When we finally turned a corner,
the police were lined up –
waiting with clubs and pistols.
The Selma Police Chief was waiting too.
“This March isn’t legal,” he said,
He had a sense of humor.
He “egged” on Hosea Williams
who was leading the March.
“Don’t get your hopes up Hosea!
I’m not going to arrest you.”
That meant –
we wouldn’t get what we wanted.
We wouldn’t make it to the TV news!
And Dr. King wanted the marches and the protests
to make it to the TV national news!!
He wanted to wake up Americans
every single day –
“Till justice rolls down like water
and righteousness like a mighty stream.”
We didn’t know what to do when we saw all the policemen
so we started singing –
Spirituals and Freedom Songs.
“We are climbing Jacob’s Ladder.”
“I Ain’t Gonna Let Anyone Turn Me Around.”
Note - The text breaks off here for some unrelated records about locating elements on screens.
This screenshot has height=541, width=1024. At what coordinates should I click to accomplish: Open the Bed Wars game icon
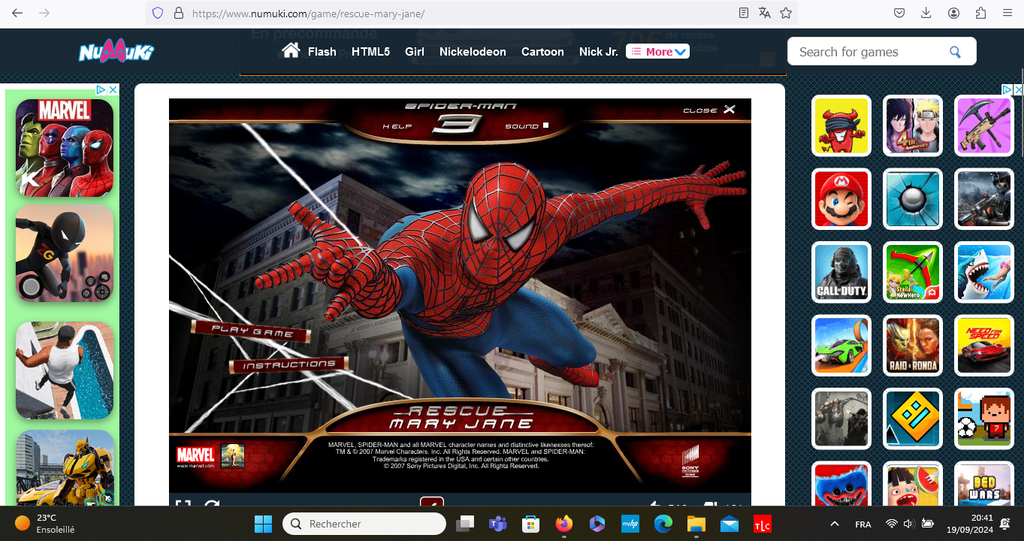pos(983,486)
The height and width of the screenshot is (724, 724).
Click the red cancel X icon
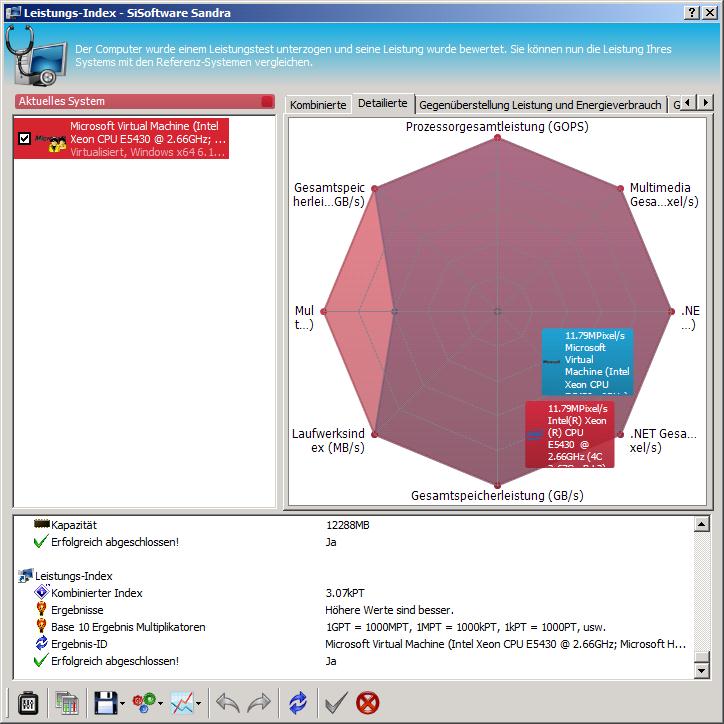[x=368, y=703]
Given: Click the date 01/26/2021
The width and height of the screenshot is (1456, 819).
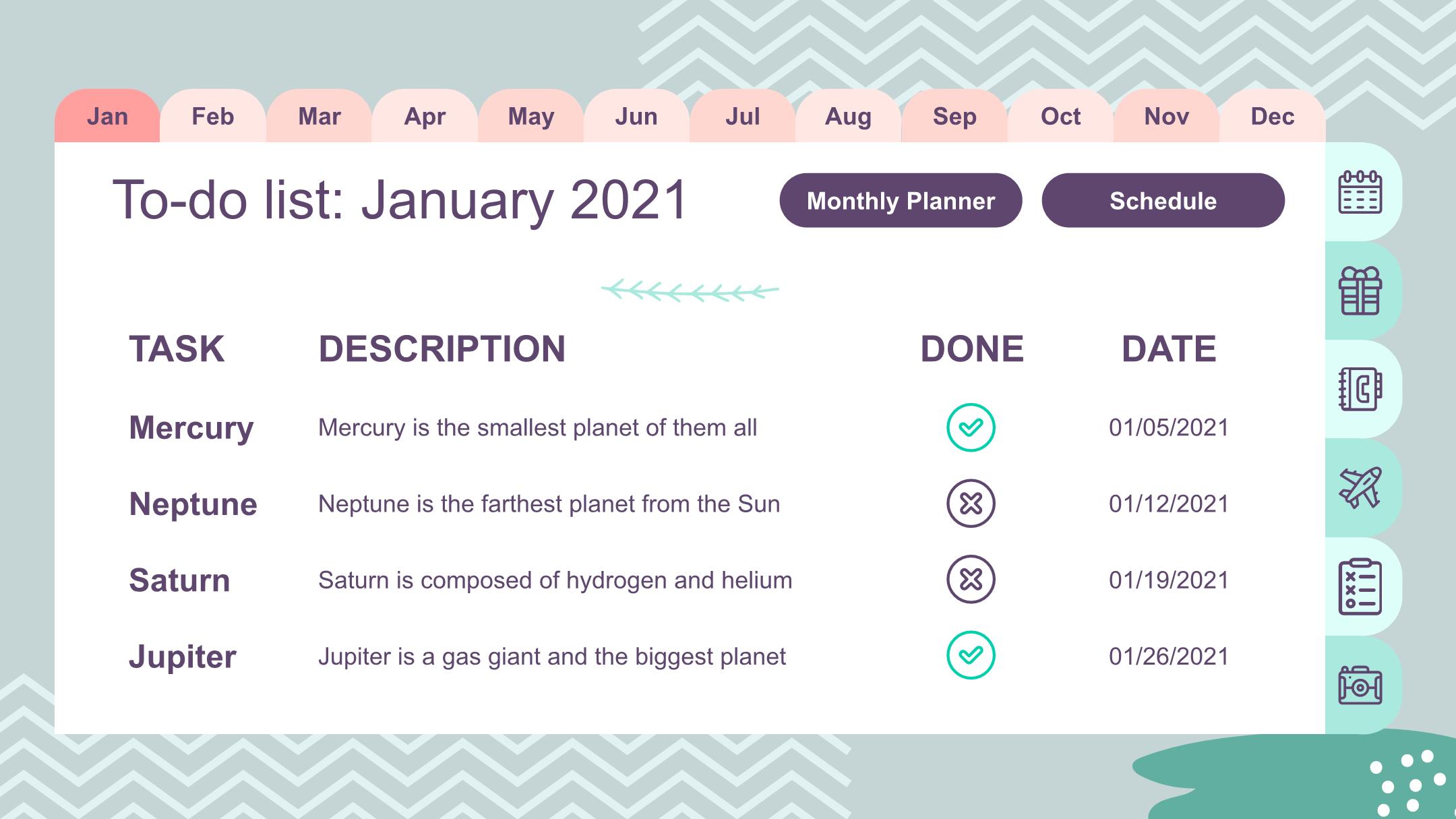Looking at the screenshot, I should point(1169,657).
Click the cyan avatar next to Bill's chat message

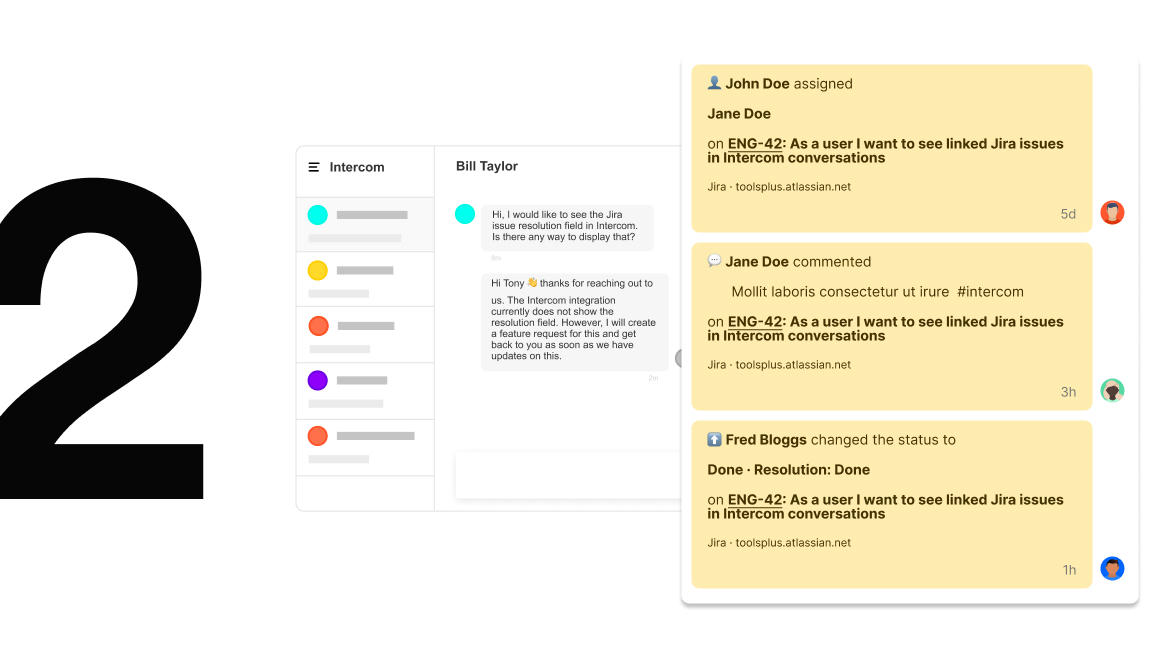(x=465, y=214)
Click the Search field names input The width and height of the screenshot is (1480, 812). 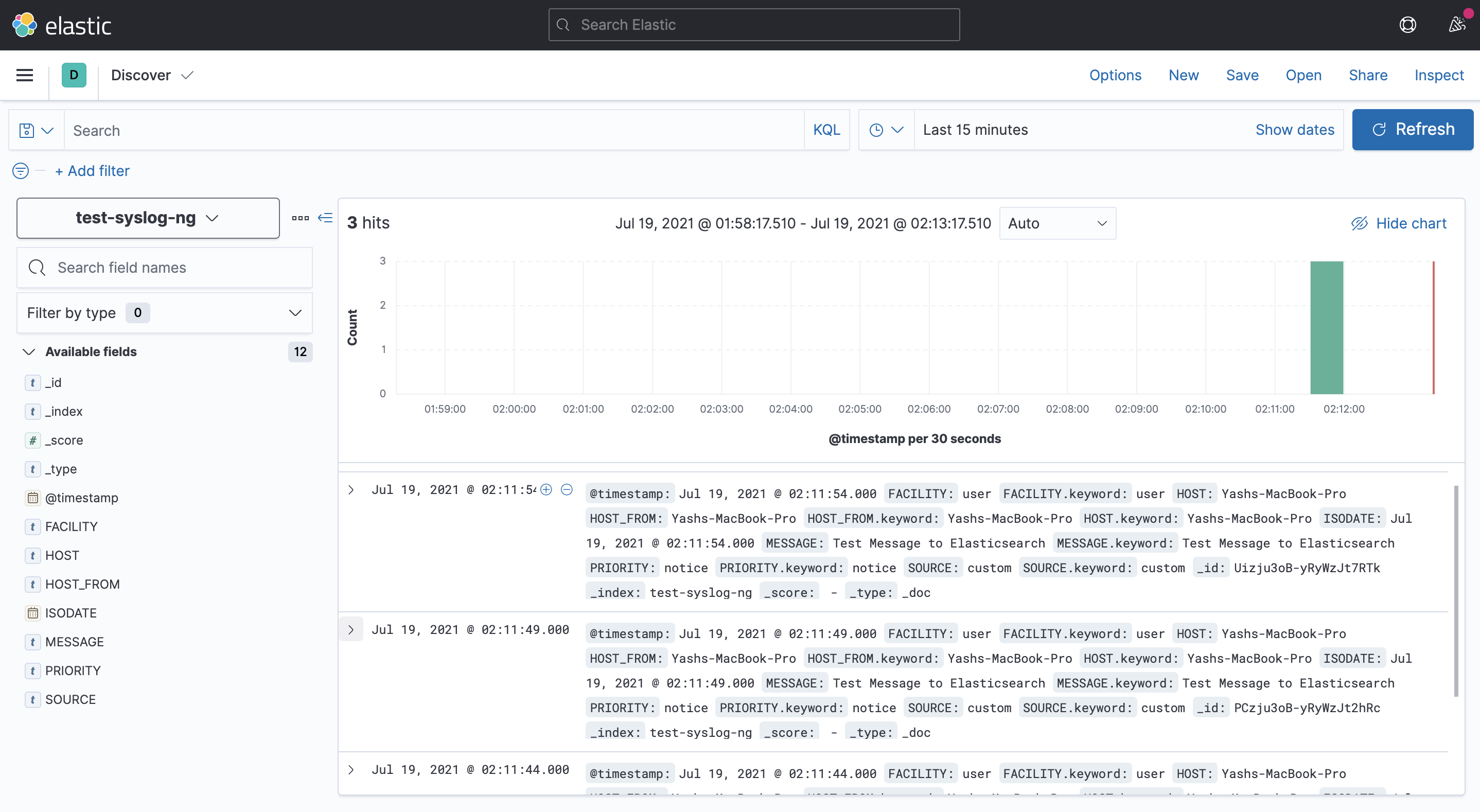tap(164, 267)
A group of militants wanted to push thru the Police lines.
I will never forget what Hosea said.
“We’re not gonna physically try to break thru.
We’re gonna do it with words
and our spirit.”
We got down on our knees.
We were silent.
After a few minutes, the first row said to the police
“May God Bless you. We wish you a good day.”
They moved out
and the next row did the same
and the next and the next.
I looked up at the police.
Some of them had tears in their eyes.
I had tears in my eyes too.
I saw how the miracle of love can overcome fear.
“Soul Power over Physical Power,”
Dr. King would say.
That Spring of “1965
will always be before my eyes.
I got to know Dr. King
and started to work for him.
He became my mentor, my minister, my friend.
Sometimes, I even ate in the kitchen
with him and Mrs. King.
Once, when we were sitting at the table,
I blurted out,
“I don’t feel worthy to sit at your table.”
He looked at me
and with that sonorous voice, he said
“Harcourt, you make it necessary for me
to make a long sermon about how people are equal.”
He didn’t have to make that long sermon.
I sat at his table.
Tonight I’m sitting at it still.
WE All ARE.
As we get up from the table of Brotherhood tonight,
stand up like Rosa Parks did.
and go out into the world.
to continue the struggle for freedom!